I use the function as it is used in many other places within OpenIFS. Does it work only for 1-d variables and returns in the input variable? Did I misunderstand something here? I'll be using normal MPI_ALLREDUCE for now but I'd still like to learn.


Cheers,

Jan

3 Comments

  1. Hi Jan,

    It looks like the result ofthe required operation ('SUM', 'MAX', etc) is copied to the input buffer before subroutine exit.  In mpl_allreduce_mod.F90, looking at MPL_ALLREDUCE_REAL8(PSENDBUF, CDOPER,....), the call to MPI_ALLREDUCE is:

    414   CALL MPI_ALLREDUCE(PSENDBUF,ZRECVBUF,ISENDCOUNT,INT(MPI_REAL8), &
    415                   &  IOPER,ICOMM,IERROR)

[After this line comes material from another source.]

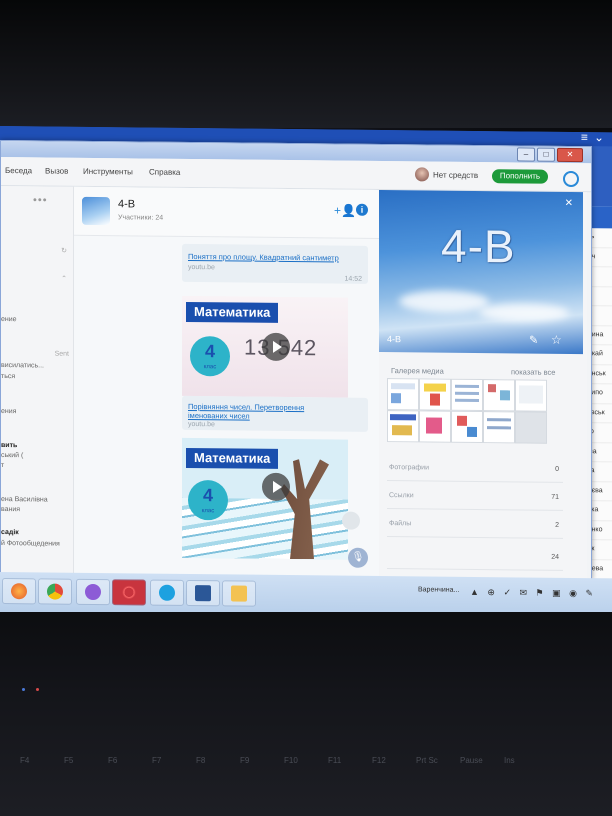 This screenshot has height=816, width=612. Describe the element at coordinates (533, 593) in the screenshot. I see `system-tray-icons: ▲ ⊕ ✓ ✉ ⚑ ▣ ◉ ✎` at that location.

    I'm ignoring the reproducible part of the IF/THEN/ELSE clause for simplicity

    Then right before the END SUBROUTINE statement:

    433 PSENDBUF(:) = ZRECVBUF(:)
    434 
    435 END SUBROUTINE MPL_ALLREDUCE_REA

    PSENDBUF is declared INTENT(INOUT), so the result should be returned in the input, i.e. in 'shortwave_local' in your case. The other overloaded versions do the same.

    Does that answer your question?

    Cheers,   Glenn


  2. Yes, thank you!

    I did end up getting MPL_ALLREDUCE to work as I need it. All I had to do was create local sums and then use MPL to add those up instead of sending in the whole arrays. I'm not very experienced with MPI communication and actually thought MPI_ALLREDUCE would do both summation steps in one go. I thought I could send local arrays in and get one global sum out. Confusion resolved.

    Cheers, Jan



  3. Ah ok. I understand the confusion.

    One point to bear in mind is reproducibility of the global sum. Unless you force the summation between MPI tasks to happen in a certain order, you cannot be sure of reproducibility. In the MPL_ALLREDUCE code module you'll see there is a parameter that will allow you to control how the calculation is done. If reproducibility is desired then MPL_ALLREDUCE actually uses a set of SEND/RECV calls to force the order of summation.   Likewise for local sums, it's better to sort first and then sum from the smallest value to the largest to control rounding.  You may know this already but I thought I'd mention it for completeness.

    Cheers,  Glenn